Kazuya

Posted on Dec 8, 2025

AWS re:Invent 2025 - Architecture lessons: Three failures and how to prevent them (DEV341)

🦄 Making great presentations more accessible.
This project enhances multilingual accessibility and discoverability while preserving the original content. Detailed transcriptions and keyframes capture the nuances and technical insights that convey the full value of each session.

Note: A comprehensive list of re:Invent 2025 transcribed articles is available in this Spreadsheet!

Overview

📖 AWS re:Invent 2025 - Architecture lessons: Three failures and how to prevent them (DEV341)

In this video, Bruno Marangoni, a Latam Senior Solutions Architect at DXC, shares three critical architecture failure lessons from Latin American customers. Lesson one covers a Brazilian e-commerce company with unbalanced EC2 instances across availability zones, manual scaling, no caching, and 20-22 milliseconds of latency due to poor RDS placement. Implementing Auto Scaling, caching, and load balancer consolidation reduced response time by 80 milliseconds. Lesson two describes an Enterprise Bank's ECS cluster that went down for six hours, costing $1.2 million reals ($250,000), when the security team upgraded without coordinating with the platform team—highlighting that architecture fails when processes and communication break down. Lesson three demonstrates a company treating dev environments as production with no right-sizing or shutdown policies, resulting in $11,000 monthly savings after implementing proper financial governance and tagging strategies.

; This article is entirely auto-generated while preserving the original presentation content as much as possible. Please note that there may be typos or inaccuracies.

Main Part

Failure Lesson One: E-Commerce Resilience Through Balanced Architecture and Auto Scaling

Hey, nice to meet you guys. It's a huge pleasure to be here, and I'm going to present architecture lessons from customers in Latin America that I work with. These are failures they are experiencing, but we help them to prevent that, and I will teach you how you can do the same. So I'm Bruno Marangoni, I'm a Latam Senior Solutions Architect at DXC.

So our agenda is just an introduction about this architecture perspective. For failure number one, we are going to talk about resilience, security, operational excellence, and multi-account and cost efficiency. And at the end, I'm going to share some final thoughts. We are all architects, we are all failures, and also real lessons. It's all about best practices, right? So we learn about the errors or the issues from each other and we can apply them in your perspective or scenario.

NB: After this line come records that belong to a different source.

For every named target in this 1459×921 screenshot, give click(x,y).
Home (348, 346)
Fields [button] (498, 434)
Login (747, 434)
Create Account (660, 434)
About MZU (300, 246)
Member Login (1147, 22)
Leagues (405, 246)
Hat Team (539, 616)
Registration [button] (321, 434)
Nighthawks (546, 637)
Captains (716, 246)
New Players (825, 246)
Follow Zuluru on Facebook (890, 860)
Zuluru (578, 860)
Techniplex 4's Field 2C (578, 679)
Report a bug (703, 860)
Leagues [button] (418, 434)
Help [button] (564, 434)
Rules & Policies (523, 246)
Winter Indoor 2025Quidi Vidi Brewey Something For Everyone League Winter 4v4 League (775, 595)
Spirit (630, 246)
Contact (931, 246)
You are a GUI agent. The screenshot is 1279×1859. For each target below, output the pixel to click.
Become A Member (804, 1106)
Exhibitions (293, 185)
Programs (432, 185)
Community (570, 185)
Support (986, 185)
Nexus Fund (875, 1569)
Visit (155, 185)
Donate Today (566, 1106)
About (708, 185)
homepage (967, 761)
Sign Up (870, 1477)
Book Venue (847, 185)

Every architecture looks perfect until it meets reality, right? So we saw a couple of days ago Amazon had a problem, and we all know the results of that problem. Some clients got stuck on the infrastructure because they tried to prevent issues, but they didn't test it, right? So that's the problem. The real problem of a perfect architecture is when we draw it and implement it, but we don't actually test it. That's the problem.

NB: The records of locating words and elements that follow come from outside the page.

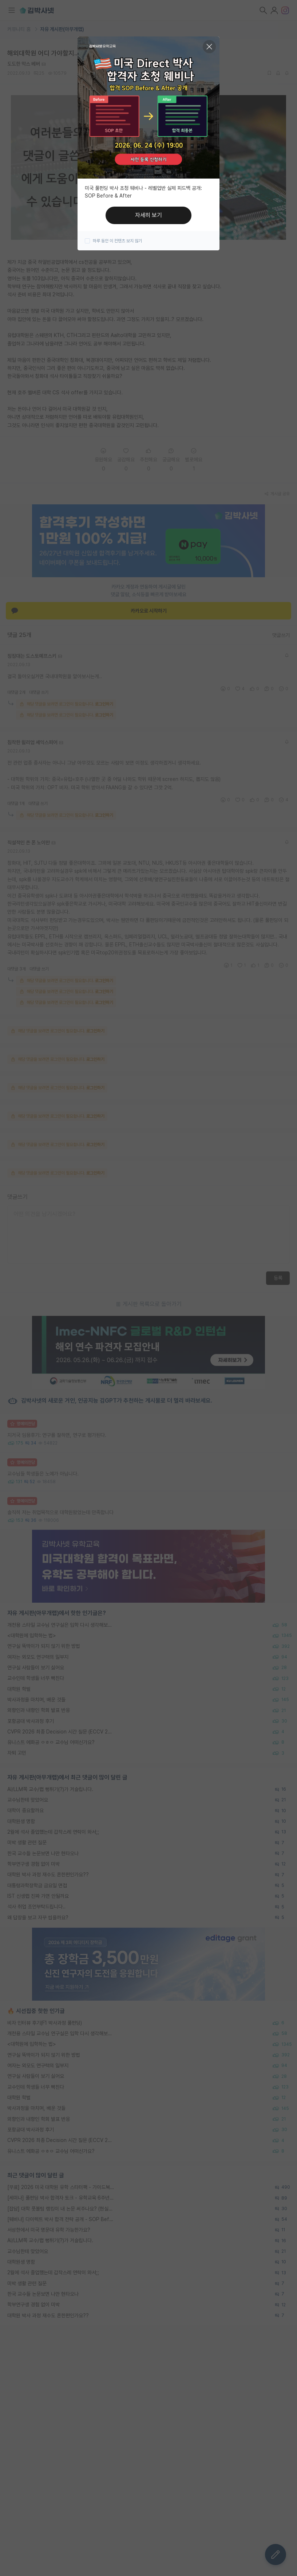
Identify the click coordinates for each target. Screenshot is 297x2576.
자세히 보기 (148, 215)
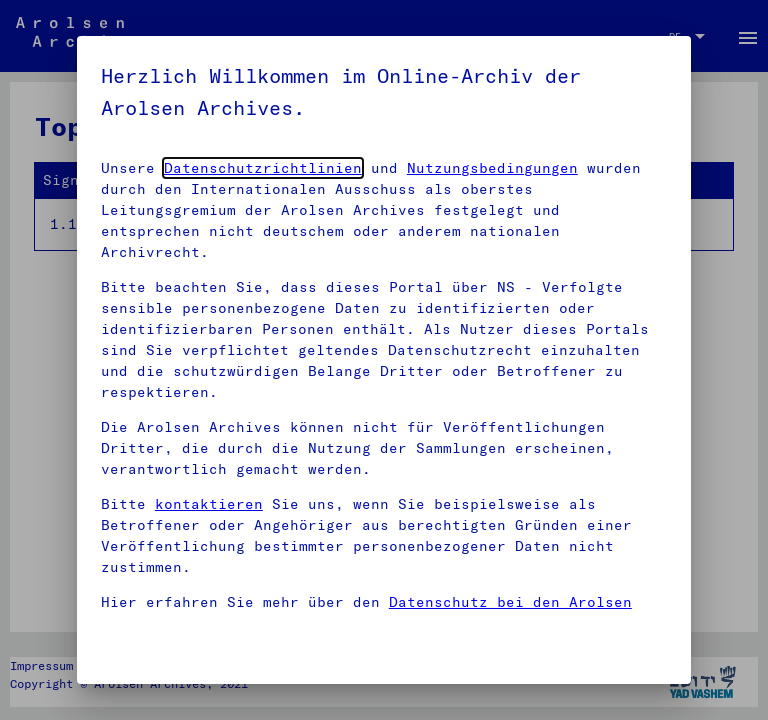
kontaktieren (209, 504)
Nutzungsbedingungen (492, 168)
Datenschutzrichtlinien (263, 168)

So my first failure lesson is about resilience. I have a customer, this customer is actually a Brazilian customer. They are an e-commerce fulfillment company, and they host two of the major mobile companies to sell cell phones. They sell iPhones, accessories, Motorola, and so on, and they get about 30,000 calls per day on their website. I'm just saying here this is a mix of both customers, and this is one of the problems. They don't isolate the customers, they just put them into the same architecture, which is actually a contract problem, right? So at the end, their customers are just sharing the same infrastructure.

It's just a basic three-tier application, so load balancer, web and application layer, and database. We all learned in AWS this is the most perfect web three-tier application. So load balancer, we just balance the EC2 instances or whatever, doing auto scaling, and also we do the same for our database, RDS or even a database on EC2, right, balanced over the availability zones.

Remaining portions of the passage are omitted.